■ WHAT IS NEEDED
Your answer should be the records below, written out exactly.

■ GIVEN RECORDS

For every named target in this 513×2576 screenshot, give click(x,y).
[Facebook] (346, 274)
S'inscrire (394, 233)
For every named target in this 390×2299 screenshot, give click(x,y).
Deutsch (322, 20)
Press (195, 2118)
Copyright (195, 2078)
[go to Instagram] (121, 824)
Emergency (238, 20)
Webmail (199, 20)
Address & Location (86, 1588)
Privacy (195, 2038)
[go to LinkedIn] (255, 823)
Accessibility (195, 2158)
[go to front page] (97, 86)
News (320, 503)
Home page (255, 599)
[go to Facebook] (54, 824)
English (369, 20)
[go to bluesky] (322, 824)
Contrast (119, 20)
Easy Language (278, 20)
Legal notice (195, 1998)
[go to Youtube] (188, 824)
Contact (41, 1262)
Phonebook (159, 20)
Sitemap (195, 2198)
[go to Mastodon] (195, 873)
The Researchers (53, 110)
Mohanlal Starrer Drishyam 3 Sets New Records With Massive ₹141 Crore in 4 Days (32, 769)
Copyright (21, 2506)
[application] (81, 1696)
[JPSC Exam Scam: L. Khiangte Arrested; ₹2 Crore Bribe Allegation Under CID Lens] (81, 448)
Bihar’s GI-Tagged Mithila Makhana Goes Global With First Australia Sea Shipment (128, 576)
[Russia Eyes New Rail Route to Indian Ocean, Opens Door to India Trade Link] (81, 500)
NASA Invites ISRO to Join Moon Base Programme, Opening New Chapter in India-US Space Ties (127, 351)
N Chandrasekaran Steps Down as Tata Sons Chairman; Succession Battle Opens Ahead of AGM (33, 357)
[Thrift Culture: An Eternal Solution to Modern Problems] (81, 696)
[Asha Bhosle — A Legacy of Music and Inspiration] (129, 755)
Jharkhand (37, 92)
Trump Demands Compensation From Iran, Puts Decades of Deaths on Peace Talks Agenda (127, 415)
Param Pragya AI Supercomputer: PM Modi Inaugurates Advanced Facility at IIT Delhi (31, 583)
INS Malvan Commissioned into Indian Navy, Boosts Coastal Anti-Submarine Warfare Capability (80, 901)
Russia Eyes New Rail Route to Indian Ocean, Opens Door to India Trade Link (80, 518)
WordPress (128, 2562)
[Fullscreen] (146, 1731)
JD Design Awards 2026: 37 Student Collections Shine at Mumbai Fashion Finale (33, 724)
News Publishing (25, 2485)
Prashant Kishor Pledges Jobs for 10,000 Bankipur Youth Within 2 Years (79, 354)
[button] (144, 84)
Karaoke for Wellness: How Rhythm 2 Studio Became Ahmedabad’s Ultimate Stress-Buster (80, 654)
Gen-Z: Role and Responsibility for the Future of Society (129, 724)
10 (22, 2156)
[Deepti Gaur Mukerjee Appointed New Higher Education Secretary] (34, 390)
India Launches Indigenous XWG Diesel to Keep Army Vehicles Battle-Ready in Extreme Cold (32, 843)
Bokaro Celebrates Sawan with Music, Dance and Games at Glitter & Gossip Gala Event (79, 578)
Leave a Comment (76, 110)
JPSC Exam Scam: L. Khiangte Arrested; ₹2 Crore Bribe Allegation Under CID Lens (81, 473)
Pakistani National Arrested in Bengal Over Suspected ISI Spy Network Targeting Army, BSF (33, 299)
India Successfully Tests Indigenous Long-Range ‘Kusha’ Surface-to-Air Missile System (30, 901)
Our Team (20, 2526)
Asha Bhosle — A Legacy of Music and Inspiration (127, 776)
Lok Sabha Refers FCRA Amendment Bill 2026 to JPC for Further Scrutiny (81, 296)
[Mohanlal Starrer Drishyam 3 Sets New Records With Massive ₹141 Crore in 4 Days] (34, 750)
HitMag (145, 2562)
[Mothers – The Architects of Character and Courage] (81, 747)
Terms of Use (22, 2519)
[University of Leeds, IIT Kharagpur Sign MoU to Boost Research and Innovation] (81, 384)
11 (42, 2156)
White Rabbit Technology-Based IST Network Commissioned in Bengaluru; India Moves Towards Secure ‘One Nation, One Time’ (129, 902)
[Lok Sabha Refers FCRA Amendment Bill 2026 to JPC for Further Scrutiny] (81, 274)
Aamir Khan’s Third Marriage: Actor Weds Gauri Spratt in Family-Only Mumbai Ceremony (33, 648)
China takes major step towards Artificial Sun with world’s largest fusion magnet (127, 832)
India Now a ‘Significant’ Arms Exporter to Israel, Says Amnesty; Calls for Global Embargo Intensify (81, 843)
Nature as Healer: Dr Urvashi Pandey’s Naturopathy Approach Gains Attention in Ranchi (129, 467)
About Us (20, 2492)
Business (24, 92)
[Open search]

■ SOLUTION FOR THIS TASK
For every named target in this 513×2576 screenshot, give click(x,y).
[Facebook] (346, 274)
S'inscrire (394, 233)
For every named target in this 390×2299 screenshot, give click(x,y).
Deutsch (322, 20)
Press (195, 2118)
Copyright (195, 2078)
[go to Instagram] (121, 824)
Emergency (238, 20)
Webmail (199, 20)
Address & Location (86, 1588)
Privacy (195, 2038)
[go to LinkedIn] (255, 823)
Accessibility (195, 2158)
[go to front page] (97, 86)
News (320, 503)
Home page (255, 599)
[go to Facebook] (54, 824)
English (369, 20)
[go to bluesky] (322, 824)
Contrast (119, 20)
Easy Language (278, 20)
Legal notice (195, 1998)
[go to Youtube] (188, 824)
Contact (41, 1262)
Phonebook (159, 20)
Sitemap (195, 2198)
[go to Mastodon] (195, 873)
The Researchers (53, 110)
Mohanlal Starrer Drishyam 3 Sets New Records With Massive ₹141 Crore in 4 Days (32, 769)
Copyright (21, 2506)
[application] (81, 1696)
[JPSC Exam Scam: L. Khiangte Arrested; ₹2 Crore Bribe Allegation Under CID Lens] (81, 448)
Bihar’s GI-Tagged Mithila Makhana Goes Global With First Australia Sea Shipment (128, 576)
[Russia Eyes New Rail Route to Indian Ocean, Opens Door to India Trade Link] (81, 500)
NASA Invites ISRO to Join Moon Base Programme, Opening New Chapter in India-US Space Ties (127, 351)
N Chandrasekaran Steps Down as Tata Sons Chairman; Succession Battle Opens Ahead of AGM (33, 357)
[Thrift Culture: An Eternal Solution to Modern Problems] (81, 696)
[Asha Bhosle — A Legacy of Music and Inspiration] (129, 755)
Jharkhand (37, 92)
Trump Demands Compensation From Iran, Puts Decades of Deaths on Peace Talks Agenda (127, 415)
Param Pragya AI Supercomputer: PM Modi Inaugurates Advanced Facility at IIT Delhi (31, 583)
INS Malvan Commissioned into Indian Navy, Boosts Coastal Anti-Submarine Warfare Capability (80, 901)
Russia Eyes New Rail Route to Indian Ocean, Opens Door to India Trade Link (80, 518)
WordPress (128, 2562)
[Fullscreen] (146, 1731)
JD Design Awards 2026: 37 Student Collections Shine at Mumbai Fashion Finale (33, 724)
News Publishing (25, 2485)
Prashant Kishor Pledges Jobs for 10,000 Bankipur Youth Within 2 Years (79, 354)
[button] (144, 84)
Karaoke for Wellness: How Rhythm 2 Studio Became Ahmedabad’s Ultimate Stress-Buster (80, 654)
Gen-Z: Role and Responsibility for the Future of Society (129, 724)
10 (22, 2156)
[Deepti Gaur Mukerjee Appointed New Higher Education Secretary] (34, 390)
India Launches Indigenous XWG Diesel to Keep Army Vehicles Battle-Ready in Extreme Cold (32, 843)
Bokaro Celebrates Sawan with Music, Dance and Games at Glitter & Gossip Gala Event (79, 578)
Leave a Comment (76, 110)
JPSC Exam Scam: L. Khiangte Arrested; ₹2 Crore Bribe Allegation Under CID Lens (81, 473)
Pakistani National Arrested in Bengal Over Suspected ISI Spy Network Targeting Army, BSF (33, 299)
India Successfully Tests Indigenous Long-Range ‘Kusha’ Surface-to-Air Missile System (30, 901)
Our Team (20, 2526)
Asha Bhosle — A Legacy of Music and Inspiration (127, 776)
Lok Sabha Refers FCRA Amendment Bill 2026 to JPC for Further Scrutiny (81, 296)
[Mohanlal Starrer Drishyam 3 Sets New Records With Massive ₹141 Crore in 4 Days] (34, 750)
HitMag (145, 2562)
[Mothers – The Architects of Character and Courage] (81, 747)
Terms of Use (22, 2519)
[University of Leeds, IIT Kharagpur Sign MoU to Boost Research and Innovation] (81, 384)
11 (42, 2156)
White Rabbit Technology-Based IST Network Commissioned in Bengaluru; India Moves Towards Secure ‘One Nation, One Time’ (129, 902)
[Lok Sabha Refers FCRA Amendment Bill 2026 to JPC for Further Scrutiny] (81, 274)
Aamir Khan’s Third Marriage: Actor Weds Gauri Spratt in Family-Only Mumbai Ceremony (33, 648)
China takes major step towards Artificial Sun with world’s largest fusion magnet (127, 832)
India Now a ‘Significant’ Arms Exporter to Israel, Says Amnesty; Calls for Global Embargo Intensify (81, 843)
Nature as Healer: Dr Urvashi Pandey’s Naturopathy Approach Gains Attention in Ranchi (129, 467)
About Us (20, 2492)
Business (24, 92)
[Open search]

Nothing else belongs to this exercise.